# Jotul Combifire #4 Door Problem



## Caoimhin (Nov 24, 2008)

I'm hoping the #4 owners can help me out on this one: my door keeps popping open, especially when I've got a good (but not too hot) fire going.  The door locking "tooth" that hinges up into the slot in order to lock the door doesn't seem to go up enough.  Is there any way I can adjust this?
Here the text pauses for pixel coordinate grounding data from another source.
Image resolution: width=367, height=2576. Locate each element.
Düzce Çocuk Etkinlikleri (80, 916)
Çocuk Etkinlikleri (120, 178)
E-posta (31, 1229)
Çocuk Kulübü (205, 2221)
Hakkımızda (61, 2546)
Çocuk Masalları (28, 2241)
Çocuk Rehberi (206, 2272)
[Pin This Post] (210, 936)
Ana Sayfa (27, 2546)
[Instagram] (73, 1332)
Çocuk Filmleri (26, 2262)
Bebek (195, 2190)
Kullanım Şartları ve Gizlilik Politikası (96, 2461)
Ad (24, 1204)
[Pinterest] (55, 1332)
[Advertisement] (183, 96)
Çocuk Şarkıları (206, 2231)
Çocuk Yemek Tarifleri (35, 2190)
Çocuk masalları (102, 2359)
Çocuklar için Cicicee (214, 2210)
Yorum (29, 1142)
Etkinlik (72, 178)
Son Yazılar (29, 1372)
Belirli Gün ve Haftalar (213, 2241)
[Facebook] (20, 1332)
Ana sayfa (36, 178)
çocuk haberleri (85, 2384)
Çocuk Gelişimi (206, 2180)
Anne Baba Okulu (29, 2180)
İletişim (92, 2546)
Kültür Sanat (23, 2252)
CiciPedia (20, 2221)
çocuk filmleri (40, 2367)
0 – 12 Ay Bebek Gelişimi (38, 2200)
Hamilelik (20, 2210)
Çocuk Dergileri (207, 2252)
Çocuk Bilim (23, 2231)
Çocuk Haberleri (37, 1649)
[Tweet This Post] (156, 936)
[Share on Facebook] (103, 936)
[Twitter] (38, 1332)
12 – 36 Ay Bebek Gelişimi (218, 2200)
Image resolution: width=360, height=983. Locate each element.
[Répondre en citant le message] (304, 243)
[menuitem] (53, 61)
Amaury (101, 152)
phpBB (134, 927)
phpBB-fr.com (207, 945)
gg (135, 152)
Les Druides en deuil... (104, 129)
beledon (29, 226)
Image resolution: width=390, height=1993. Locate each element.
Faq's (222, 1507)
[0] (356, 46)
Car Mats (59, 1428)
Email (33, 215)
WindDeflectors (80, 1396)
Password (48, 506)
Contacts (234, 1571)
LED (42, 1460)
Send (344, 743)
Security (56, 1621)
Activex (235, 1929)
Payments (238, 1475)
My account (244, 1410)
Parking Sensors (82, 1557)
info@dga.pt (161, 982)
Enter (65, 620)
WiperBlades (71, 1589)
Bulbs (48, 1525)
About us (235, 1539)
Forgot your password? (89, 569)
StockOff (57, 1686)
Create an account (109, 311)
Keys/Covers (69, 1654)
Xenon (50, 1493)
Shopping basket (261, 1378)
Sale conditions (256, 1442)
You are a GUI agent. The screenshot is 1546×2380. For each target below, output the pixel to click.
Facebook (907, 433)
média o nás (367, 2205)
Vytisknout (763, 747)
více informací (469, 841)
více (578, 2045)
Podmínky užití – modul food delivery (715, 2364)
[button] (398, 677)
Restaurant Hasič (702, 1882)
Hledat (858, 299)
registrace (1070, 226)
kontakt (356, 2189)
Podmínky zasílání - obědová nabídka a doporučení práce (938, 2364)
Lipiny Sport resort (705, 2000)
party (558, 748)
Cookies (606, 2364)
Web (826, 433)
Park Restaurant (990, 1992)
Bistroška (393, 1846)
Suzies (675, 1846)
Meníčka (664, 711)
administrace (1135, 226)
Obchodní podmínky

A related question: what's the modern equivalent of a Combifire #4?  I'm looking for a big, inexpensive box that'll heat a big space in a big hurry...


----------



## jmac (Feb 5, 2012)

I have the same problem. On the jotul #4 the door latch doesn't travel far enough to engage the keeper. Took the latch apart- looks ok.The door appears to be in good order. The door "pops" open. Any ideas?


----------



## begreen (Feb 5, 2012)

A big Drolet or Englander 30NC will do the job without hurting the wallet badly.


----------



## Caoimhin (Feb 6, 2012)

I'm afraid my solution was a Napoleon 1900.  I had hoped the door sag was caused by a loose nut or something similar, but I think it might've been warped from 40 years of heating....  On a positive note, while I think the Napoleon is fairly ugly, the burn times are easily twice that of the old Jotul smoke dragon, and it'll keep coals alive for close to 24 hours; you can also literally place your hand on the side of the box even when it's in full rage...


----------



## begreen (Feb 6, 2012)

That'll work. Good job.


----------



## jmac (Feb 9, 2012)

I found that the gasket on the stove needed replacement. The old one was "petrified" and had been "doubled up" on the top edge of the door.
Replacing the gasket changed the door tolerances enough that the door latches securely. Now the 42 yr old monster is working again!
The door system on this stove is a complicated mechinism. I was surprised that this small difference had a great impact on the design of the door latch function.
no new stove in the immediate future.


----------



## begreen (Feb 10, 2012)

Good tip jmac!


----------



## saggys (Feb 25, 2012)

I can hardly wait to get my old combifire up and burning. They seem like well built stoves. What type of clearances are you allowing on your stove?


----------



## Jerry045 (Feb 28, 2012)

From the manufacturer at the time.


----------



## saggys (Feb 29, 2012)

Thanks much, I am going to archieve this.


----------